:: GIVEN PASSAGE ::
[BEGIN]
- Title screen
- Developer: Personal Software Services
- Publisher: Personal Software Services
- Series: Strategic Wargames
- Platforms: Commodore 64, ZX Spectrum
- Release: UK: 1986;
- Genre: Turn-based strategy
- Mode: Single-player

= Iwo Jima (video game) =

1986 video game

Iwo Jima is a turn-based strategy video game developed and published by Personal Software Services for the Commodore 64 and ZX Spectrum in 1986. The game is set during the Battle of Iwo Jima in the Pacific Ocean theatre of World War II and revolves around the United States Marine Corps' objective to secure the island of Iwo Jima from the Imperial Japanese Army.

The game is a turn-based strategy and focuses on the player using their units to attack Japanese forces in order to capture the island. The player assumes control of the Marine Corps and must eliminate all Japanese forces by ground, air, or naval combat. The game received mixed reviews upon release. Critics praised the game's value for money and easy difficulty for novice gamers; however, many criticised the graphics and mechanics.

==Gameplay==

A map showing the land battles on Iwo Jima. Red sprites represent Japanese forces while black sprites show American positions

The game is a turn-based strategy focuses on the invasion and land battles of Iwo Jima. The player commands the United States Marine Corps against the Imperial Japanese Army, who are occupying the islands as part of the Pacific Ocean theatre of World War II. The game is menu-based and only allows the player to use four command functions; move, attack, land and pass. Depending on the difficulty set, the game lasts 32 to 36 turns and can only be won by eliminating all Japanese forces from the island before the final turn ends. During the game, the enemy may fortify their positions, launch air strikes against the United States Navy fleet or may perform suicide attacks if their unit is about to be wiped out. The player also has the ability to order air strikes against the enemy, if weather permits.
[END]
:: TASK LIST ::
- A) In the Iwo Jima game article, restate the passage from "The game is a turn-based strategy and" up to and including "graphics and mechanics.", changing "mixed reviews" to "positive reviews".
- B) According to the Iwo Jima game article, how many turns does the game last?

:: DATA SUPPLIED ::
[BEGIN]
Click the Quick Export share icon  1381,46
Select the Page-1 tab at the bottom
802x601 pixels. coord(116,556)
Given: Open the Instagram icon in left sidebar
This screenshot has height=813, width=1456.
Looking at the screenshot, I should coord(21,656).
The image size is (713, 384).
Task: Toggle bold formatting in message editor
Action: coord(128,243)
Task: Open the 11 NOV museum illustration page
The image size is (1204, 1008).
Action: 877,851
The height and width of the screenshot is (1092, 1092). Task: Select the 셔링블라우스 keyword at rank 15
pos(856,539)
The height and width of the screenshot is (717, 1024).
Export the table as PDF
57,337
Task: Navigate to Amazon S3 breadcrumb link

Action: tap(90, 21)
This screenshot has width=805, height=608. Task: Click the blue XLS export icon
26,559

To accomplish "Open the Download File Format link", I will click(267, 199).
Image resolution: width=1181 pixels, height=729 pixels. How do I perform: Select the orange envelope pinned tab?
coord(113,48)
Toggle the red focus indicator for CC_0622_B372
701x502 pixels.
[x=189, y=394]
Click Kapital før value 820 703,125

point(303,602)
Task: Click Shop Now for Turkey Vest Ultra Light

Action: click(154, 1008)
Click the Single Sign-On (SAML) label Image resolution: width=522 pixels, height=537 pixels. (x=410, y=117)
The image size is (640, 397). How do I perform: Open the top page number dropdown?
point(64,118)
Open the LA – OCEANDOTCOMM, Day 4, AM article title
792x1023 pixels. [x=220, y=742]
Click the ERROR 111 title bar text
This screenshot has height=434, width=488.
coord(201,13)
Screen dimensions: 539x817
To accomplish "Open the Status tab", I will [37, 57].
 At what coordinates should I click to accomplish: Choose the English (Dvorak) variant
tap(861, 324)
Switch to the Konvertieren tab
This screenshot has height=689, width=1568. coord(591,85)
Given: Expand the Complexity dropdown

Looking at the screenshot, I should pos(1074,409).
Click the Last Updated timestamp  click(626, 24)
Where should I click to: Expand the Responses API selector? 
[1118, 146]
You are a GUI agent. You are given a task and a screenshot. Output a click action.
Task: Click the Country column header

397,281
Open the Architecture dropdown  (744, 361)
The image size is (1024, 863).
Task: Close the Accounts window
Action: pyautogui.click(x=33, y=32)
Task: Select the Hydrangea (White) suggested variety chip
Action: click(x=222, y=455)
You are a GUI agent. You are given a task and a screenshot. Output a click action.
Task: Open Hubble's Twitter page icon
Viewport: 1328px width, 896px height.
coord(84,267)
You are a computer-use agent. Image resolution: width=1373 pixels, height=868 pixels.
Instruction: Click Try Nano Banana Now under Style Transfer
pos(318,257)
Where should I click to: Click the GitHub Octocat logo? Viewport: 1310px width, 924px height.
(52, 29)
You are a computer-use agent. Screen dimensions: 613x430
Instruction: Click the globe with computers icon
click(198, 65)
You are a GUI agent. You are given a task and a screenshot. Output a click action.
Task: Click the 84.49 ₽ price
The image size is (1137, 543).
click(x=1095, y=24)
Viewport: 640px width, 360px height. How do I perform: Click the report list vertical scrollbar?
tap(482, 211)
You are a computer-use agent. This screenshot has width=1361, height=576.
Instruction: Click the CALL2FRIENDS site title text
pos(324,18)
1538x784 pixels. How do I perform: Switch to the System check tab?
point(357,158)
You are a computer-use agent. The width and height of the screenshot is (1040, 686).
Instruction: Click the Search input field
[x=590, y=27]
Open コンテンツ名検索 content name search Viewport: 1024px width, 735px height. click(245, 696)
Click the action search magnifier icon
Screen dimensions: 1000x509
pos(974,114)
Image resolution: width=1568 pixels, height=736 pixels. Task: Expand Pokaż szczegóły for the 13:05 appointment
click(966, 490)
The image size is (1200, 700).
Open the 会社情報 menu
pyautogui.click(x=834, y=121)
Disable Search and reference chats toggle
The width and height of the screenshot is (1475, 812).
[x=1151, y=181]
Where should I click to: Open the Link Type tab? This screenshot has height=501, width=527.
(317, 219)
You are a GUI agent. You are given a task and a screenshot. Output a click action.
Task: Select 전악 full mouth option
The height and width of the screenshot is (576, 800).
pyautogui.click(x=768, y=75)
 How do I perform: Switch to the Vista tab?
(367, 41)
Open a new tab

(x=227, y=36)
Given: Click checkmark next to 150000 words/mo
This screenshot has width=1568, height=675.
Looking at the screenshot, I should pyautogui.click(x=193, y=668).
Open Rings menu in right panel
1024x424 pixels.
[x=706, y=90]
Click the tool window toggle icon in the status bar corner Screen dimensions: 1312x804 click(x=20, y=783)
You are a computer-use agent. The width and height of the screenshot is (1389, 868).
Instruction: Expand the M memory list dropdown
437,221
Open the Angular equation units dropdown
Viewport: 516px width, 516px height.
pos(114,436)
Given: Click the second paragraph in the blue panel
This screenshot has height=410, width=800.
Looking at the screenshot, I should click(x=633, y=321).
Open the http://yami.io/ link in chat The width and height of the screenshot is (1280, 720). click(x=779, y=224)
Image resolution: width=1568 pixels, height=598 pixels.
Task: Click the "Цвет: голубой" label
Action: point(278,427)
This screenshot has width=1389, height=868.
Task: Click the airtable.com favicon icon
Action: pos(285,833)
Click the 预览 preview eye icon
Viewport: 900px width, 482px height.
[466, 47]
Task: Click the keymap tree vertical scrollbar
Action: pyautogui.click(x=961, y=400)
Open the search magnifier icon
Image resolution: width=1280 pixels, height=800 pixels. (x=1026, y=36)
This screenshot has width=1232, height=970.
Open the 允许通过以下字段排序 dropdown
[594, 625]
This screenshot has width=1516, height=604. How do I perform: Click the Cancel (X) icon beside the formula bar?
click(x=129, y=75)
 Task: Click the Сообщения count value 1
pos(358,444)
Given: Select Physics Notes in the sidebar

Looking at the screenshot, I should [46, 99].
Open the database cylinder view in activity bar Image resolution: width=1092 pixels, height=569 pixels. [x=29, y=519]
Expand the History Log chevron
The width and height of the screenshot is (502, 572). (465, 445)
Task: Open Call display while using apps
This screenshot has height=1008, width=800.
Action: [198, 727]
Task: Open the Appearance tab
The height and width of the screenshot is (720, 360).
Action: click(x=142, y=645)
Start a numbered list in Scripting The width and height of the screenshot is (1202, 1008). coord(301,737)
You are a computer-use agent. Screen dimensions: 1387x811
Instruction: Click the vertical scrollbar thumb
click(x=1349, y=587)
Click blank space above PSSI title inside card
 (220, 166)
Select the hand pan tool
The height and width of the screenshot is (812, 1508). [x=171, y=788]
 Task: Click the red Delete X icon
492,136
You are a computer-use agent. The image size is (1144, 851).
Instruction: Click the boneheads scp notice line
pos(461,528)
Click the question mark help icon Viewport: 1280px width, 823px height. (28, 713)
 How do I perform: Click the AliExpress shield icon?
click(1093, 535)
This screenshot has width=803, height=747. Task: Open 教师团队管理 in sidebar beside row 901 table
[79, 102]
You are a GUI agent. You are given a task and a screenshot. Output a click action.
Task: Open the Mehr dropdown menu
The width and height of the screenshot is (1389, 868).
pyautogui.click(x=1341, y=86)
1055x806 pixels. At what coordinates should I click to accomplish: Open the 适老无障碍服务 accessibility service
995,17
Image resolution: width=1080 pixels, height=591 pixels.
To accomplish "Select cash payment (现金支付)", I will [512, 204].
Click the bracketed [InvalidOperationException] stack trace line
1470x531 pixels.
[END]
:: REPLIES ::
- A)
The game is a turn-based strategy and focuses on the player using their units to attack Japanese forces in order to capture the island. The player assumes control of the Marine Corps and must eliminate all Japanese forces by ground, air, or naval combat. The game received positive reviews upon release. Critics praised the game's value for money and easy difficulty for novice gamers; however, many criticised the graphics and mechanics.

- B) It lasts 32 to 36 turns, depending on the difficulty set.